84th AMS Annual Meeting

Monday, 12 January 2004
Winter storm forecasting as a two-step process: the 2627 November 2001 snowstorm
Room 4AB
Martin A. Baxter, Saint Louis University, St. Louis, MO; and S. Ng, C. E. Graves, and J. T. Moore
Poster PDF (493.1 kB)
Forecasting snowfall associated with a winter extratropical cyclone (ETC) is really a two-step process. The first step is to assess the current dynamic and thermodynamic characteristics of the storm and then study numerical model forecasts, especially the model quantitative precipitation forecast (QPF). Next, the forecaster must determine a snow to liquid equivalent ratio to forecast the actual snow amount. Thus, it is beneficial to approach the problem of forecasting snowfall in a holistic manner. This research examines interactions between the synoptic and mesoscale within heavy banded snowfall, as well as interactions between the microscale and mesoscale in the form of snow to liquid equivalent ratios.
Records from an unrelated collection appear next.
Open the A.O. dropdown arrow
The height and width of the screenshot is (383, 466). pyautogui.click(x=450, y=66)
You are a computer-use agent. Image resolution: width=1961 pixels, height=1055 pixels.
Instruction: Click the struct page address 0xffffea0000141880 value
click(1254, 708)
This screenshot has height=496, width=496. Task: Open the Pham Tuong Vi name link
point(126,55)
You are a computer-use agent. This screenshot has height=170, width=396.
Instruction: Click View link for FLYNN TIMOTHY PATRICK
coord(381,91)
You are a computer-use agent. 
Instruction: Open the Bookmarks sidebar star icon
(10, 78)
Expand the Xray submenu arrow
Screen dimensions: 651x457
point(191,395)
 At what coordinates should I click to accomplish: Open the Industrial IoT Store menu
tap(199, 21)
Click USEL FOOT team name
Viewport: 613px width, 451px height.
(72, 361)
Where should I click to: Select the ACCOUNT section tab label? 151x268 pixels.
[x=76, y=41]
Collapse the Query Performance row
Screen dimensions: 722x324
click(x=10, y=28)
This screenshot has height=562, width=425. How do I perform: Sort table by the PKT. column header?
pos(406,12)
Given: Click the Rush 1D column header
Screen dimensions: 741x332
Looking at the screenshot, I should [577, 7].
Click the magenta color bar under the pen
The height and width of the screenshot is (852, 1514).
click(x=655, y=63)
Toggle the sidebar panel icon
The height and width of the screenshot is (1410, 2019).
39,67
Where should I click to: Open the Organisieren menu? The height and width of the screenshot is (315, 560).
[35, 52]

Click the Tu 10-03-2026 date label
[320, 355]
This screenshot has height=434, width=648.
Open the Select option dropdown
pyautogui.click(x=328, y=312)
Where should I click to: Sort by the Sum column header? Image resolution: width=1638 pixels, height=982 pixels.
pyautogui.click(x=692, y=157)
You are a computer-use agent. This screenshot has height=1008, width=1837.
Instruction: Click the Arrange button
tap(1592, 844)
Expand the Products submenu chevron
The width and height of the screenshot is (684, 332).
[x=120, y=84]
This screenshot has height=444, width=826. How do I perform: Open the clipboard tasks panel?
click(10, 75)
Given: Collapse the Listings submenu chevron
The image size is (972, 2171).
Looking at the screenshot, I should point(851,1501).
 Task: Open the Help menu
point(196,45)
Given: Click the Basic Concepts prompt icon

On 26-27 November 2001 heavy snow fell over the upper Midwestern states, exceeding 20 inches in various locations. This area of heavy snowfall occurred in a relatively narrow band with an average half-width of 98 km over Minnesota, Wisconsin, South Dakota, Nebraska, and the Upper Peninsula of Michigan. The narrow characteristics of the snowband suggest that unique kinematic and dynamic processes played an integral role in the organization of the precipitation within a trough of warm air aloft (trowal). These processes will be examined along with a diagnosis of frontogenesis and conditional symmetric instability.

Snow to liquid equivalent ratios can vary considerably from the established guideline of 10 to 1, causing inaccurate snowfall depth forecasts even when the amount of liquid water created by the ETC is correctly predicted. A 30-year climatology of snow to liquid ratio has been computed for the United States. For single cases, some skill is apparent in determining an absolute snow to liquid equivalent ratio in comparison to the 30-year average. In most cases it is possible to determine relative areas of higher and lower snow to liquid equivalent values if clear patterns in snow to liquid equivalent are found, as in the 26-27 November 2001 case. The value of the snow to liquid equivalent ratio is determined by both in-cloud and sub-cloud microphysical interactions, some of which can be extracted through an examination of vertical profiles of temperature and moisture.